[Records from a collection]
# # # # #

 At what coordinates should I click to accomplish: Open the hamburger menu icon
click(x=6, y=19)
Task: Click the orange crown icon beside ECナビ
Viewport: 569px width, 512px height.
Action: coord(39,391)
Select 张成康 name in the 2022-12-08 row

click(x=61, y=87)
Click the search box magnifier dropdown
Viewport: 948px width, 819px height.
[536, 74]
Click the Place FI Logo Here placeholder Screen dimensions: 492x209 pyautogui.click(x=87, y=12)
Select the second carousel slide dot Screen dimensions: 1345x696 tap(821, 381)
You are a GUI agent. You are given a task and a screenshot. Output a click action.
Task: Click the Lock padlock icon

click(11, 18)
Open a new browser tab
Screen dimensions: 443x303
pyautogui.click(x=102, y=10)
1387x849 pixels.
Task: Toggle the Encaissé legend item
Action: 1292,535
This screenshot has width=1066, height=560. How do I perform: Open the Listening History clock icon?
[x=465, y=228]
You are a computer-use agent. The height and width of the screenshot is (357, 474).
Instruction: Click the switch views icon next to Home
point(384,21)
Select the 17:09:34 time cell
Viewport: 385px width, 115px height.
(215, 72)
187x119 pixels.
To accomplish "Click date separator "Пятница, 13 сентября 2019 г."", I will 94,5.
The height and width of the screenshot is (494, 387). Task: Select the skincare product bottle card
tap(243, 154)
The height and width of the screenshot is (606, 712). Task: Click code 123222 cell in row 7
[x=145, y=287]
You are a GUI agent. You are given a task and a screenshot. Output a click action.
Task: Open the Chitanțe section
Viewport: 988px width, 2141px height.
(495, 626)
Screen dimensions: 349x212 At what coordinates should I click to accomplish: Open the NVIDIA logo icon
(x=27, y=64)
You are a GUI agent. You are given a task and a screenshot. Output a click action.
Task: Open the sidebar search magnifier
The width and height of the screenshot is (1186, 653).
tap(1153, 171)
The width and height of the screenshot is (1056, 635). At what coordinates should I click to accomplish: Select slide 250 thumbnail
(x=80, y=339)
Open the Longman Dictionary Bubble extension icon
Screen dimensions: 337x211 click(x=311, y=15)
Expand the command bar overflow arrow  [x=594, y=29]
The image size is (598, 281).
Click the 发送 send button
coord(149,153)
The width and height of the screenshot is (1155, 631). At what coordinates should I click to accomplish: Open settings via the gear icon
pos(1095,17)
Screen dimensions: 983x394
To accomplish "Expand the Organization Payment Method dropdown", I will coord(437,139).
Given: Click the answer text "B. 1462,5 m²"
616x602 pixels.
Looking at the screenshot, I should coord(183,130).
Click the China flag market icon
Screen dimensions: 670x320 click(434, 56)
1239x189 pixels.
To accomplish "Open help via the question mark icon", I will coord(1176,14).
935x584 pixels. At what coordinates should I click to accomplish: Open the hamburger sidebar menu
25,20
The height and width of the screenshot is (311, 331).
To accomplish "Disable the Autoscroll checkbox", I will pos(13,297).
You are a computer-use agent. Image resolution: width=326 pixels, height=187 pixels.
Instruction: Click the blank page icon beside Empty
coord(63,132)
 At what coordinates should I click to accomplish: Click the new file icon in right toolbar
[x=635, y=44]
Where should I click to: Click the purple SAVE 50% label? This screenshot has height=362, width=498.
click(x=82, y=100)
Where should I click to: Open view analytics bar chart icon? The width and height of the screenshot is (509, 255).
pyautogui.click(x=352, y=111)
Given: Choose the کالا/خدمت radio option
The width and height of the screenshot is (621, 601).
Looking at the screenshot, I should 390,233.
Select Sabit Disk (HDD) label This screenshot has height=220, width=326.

# # # # #

▶ **Problem description**: Output the records exactly, so that each line matches what was given.

▶ **Completed exercise**:
 At what coordinates should I click to accomplish: Open the hamburger menu icon
click(x=6, y=19)
Task: Click the orange crown icon beside ECナビ
Viewport: 569px width, 512px height.
Action: coord(39,391)
Select 张成康 name in the 2022-12-08 row

click(x=61, y=87)
Click the search box magnifier dropdown
Viewport: 948px width, 819px height.
[536, 74]
Click the Place FI Logo Here placeholder Screen dimensions: 492x209 pyautogui.click(x=87, y=12)
Select the second carousel slide dot Screen dimensions: 1345x696 tap(821, 381)
You are a GUI agent. You are given a task and a screenshot. Output a click action.
Task: Click the Lock padlock icon

click(11, 18)
Open a new browser tab
Screen dimensions: 443x303
pyautogui.click(x=102, y=10)
1387x849 pixels.
Task: Toggle the Encaissé legend item
Action: 1292,535
This screenshot has width=1066, height=560. How do I perform: Open the Listening History clock icon?
[x=465, y=228]
You are a computer-use agent. The height and width of the screenshot is (357, 474).
Instruction: Click the switch views icon next to Home
point(384,21)
Select the 17:09:34 time cell
Viewport: 385px width, 115px height.
(215, 72)
187x119 pixels.
To accomplish "Click date separator "Пятница, 13 сентября 2019 г."", I will 94,5.
The height and width of the screenshot is (494, 387). Task: Select the skincare product bottle card
tap(243, 154)
The height and width of the screenshot is (606, 712). Task: Click code 123222 cell in row 7
[x=145, y=287]
You are a GUI agent. You are given a task and a screenshot. Output a click action.
Task: Open the Chitanțe section
Viewport: 988px width, 2141px height.
(495, 626)
Screen dimensions: 349x212 At what coordinates should I click to accomplish: Open the NVIDIA logo icon
(x=27, y=64)
You are a GUI agent. You are given a task and a screenshot. Output a click action.
Task: Open the sidebar search magnifier
The width and height of the screenshot is (1186, 653).
tap(1153, 171)
The width and height of the screenshot is (1056, 635). At what coordinates should I click to accomplish: Select slide 250 thumbnail
(x=80, y=339)
Open the Longman Dictionary Bubble extension icon
Screen dimensions: 337x211 click(x=311, y=15)
Expand the command bar overflow arrow  [x=594, y=29]
The image size is (598, 281).
Click the 发送 send button
coord(149,153)
The width and height of the screenshot is (1155, 631). At what coordinates should I click to accomplish: Open settings via the gear icon
pos(1095,17)
Screen dimensions: 983x394
To accomplish "Expand the Organization Payment Method dropdown", I will coord(437,139).
Given: Click the answer text "B. 1462,5 m²"
616x602 pixels.
Looking at the screenshot, I should coord(183,130).
Click the China flag market icon
Screen dimensions: 670x320 click(434, 56)
1239x189 pixels.
To accomplish "Open help via the question mark icon", I will coord(1176,14).
935x584 pixels. At what coordinates should I click to accomplish: Open the hamburger sidebar menu
25,20
The height and width of the screenshot is (311, 331).
To accomplish "Disable the Autoscroll checkbox", I will pos(13,297).
You are a computer-use agent. Image resolution: width=326 pixels, height=187 pixels.
Instruction: Click the blank page icon beside Empty
coord(63,132)
 At what coordinates should I click to accomplish: Click the new file icon in right toolbar
[x=635, y=44]
Where should I click to: Click the purple SAVE 50% label? This screenshot has height=362, width=498.
click(x=82, y=100)
Where should I click to: Open view analytics bar chart icon? The width and height of the screenshot is (509, 255).
pyautogui.click(x=352, y=111)
Given: Choose the کالا/خدمت radio option
The width and height of the screenshot is (621, 601).
Looking at the screenshot, I should 390,233.
Select Sabit Disk (HDD) label This screenshot has height=220, width=326.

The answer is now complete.